Exercise materials Block Start

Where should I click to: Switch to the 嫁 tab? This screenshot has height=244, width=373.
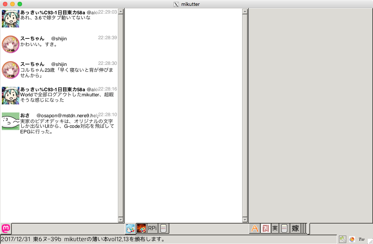click(x=295, y=229)
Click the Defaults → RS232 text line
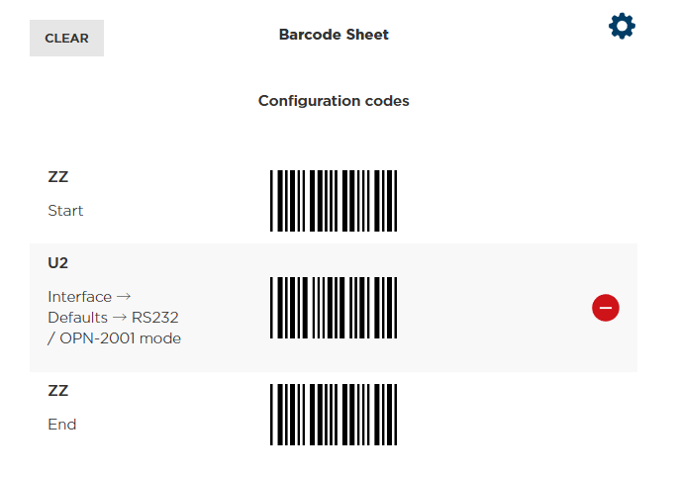 (113, 318)
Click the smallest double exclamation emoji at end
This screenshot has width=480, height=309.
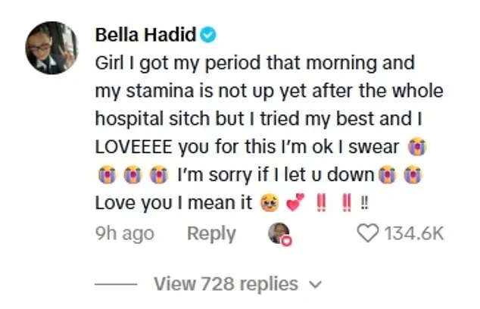(367, 205)
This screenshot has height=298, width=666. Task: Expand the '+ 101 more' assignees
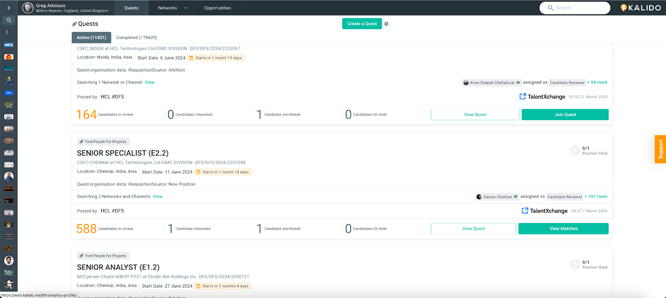(x=596, y=196)
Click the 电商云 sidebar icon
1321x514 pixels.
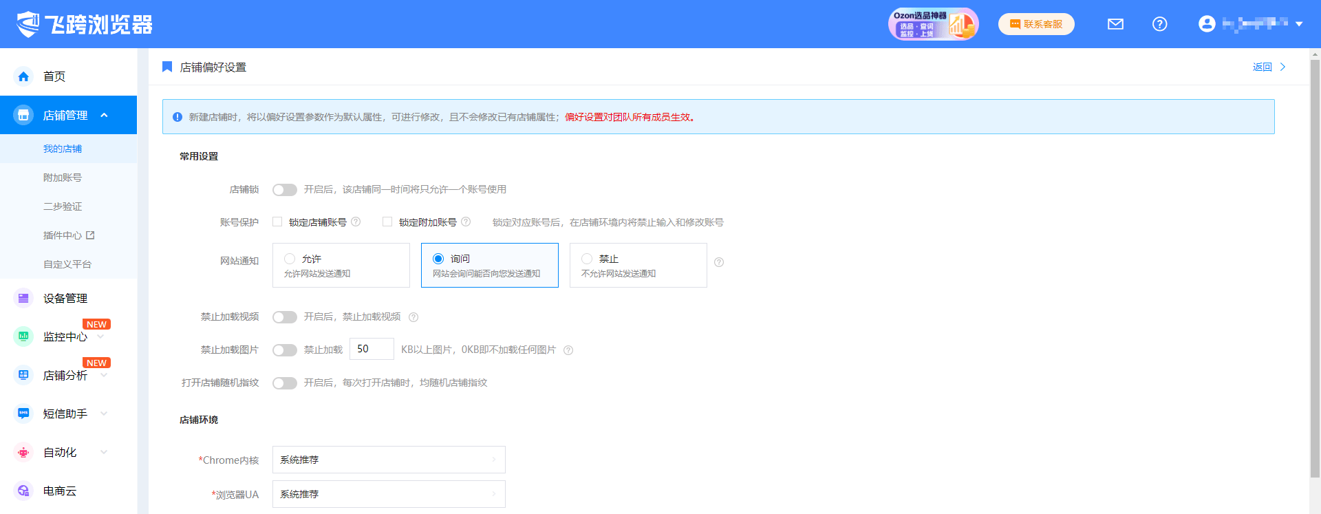coord(23,491)
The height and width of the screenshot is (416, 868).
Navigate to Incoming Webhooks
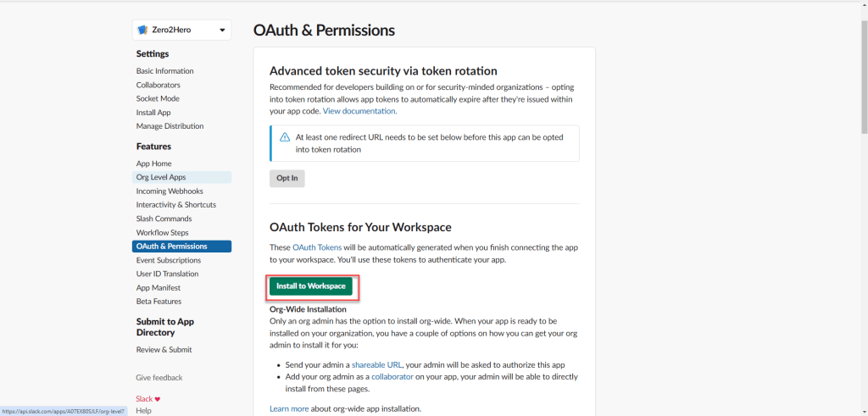tap(170, 191)
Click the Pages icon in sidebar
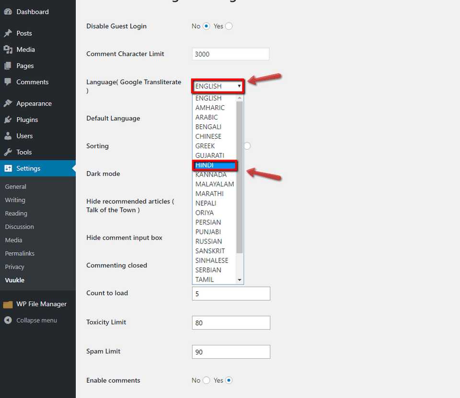460x398 pixels. tap(9, 66)
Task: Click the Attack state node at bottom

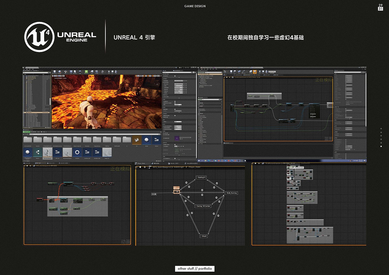Action: click(x=204, y=236)
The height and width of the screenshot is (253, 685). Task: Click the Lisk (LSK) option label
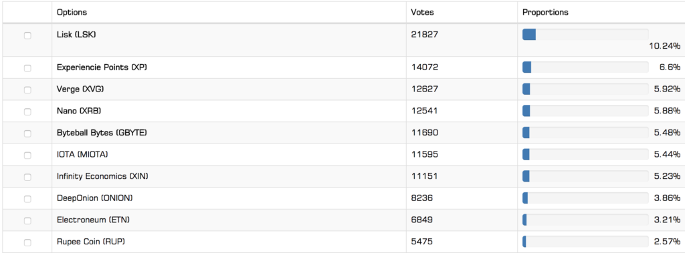pyautogui.click(x=76, y=35)
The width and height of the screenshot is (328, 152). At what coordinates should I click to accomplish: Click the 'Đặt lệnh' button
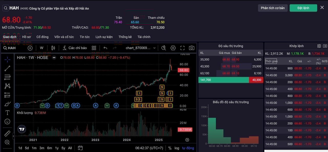[x=303, y=8]
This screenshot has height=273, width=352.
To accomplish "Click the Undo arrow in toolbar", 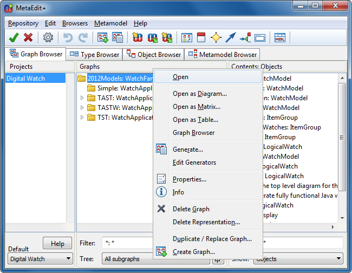I will 68,37.
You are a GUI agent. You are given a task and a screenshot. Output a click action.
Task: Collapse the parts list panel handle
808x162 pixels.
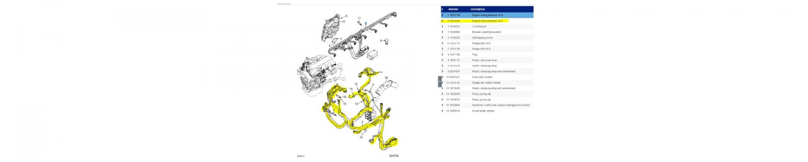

Exercise materials Block End

= Work required =
Pictures aside, write out verbatim every line from the first line of the material through the line holding "Click the 电商云 sidebar icon".

= Output for this task =
Where should I click to: Switch to the 嫁 tab? This screenshot has height=244, width=373.
click(x=295, y=229)
Click the Defaults → RS232 text line
 (113, 318)
Click the smallest double exclamation emoji at end
This screenshot has width=480, height=309.
(367, 205)
This screenshot has height=298, width=666. Task: Expand the '+ 101 more' assignees
(x=596, y=196)
Click the 电商云 sidebar icon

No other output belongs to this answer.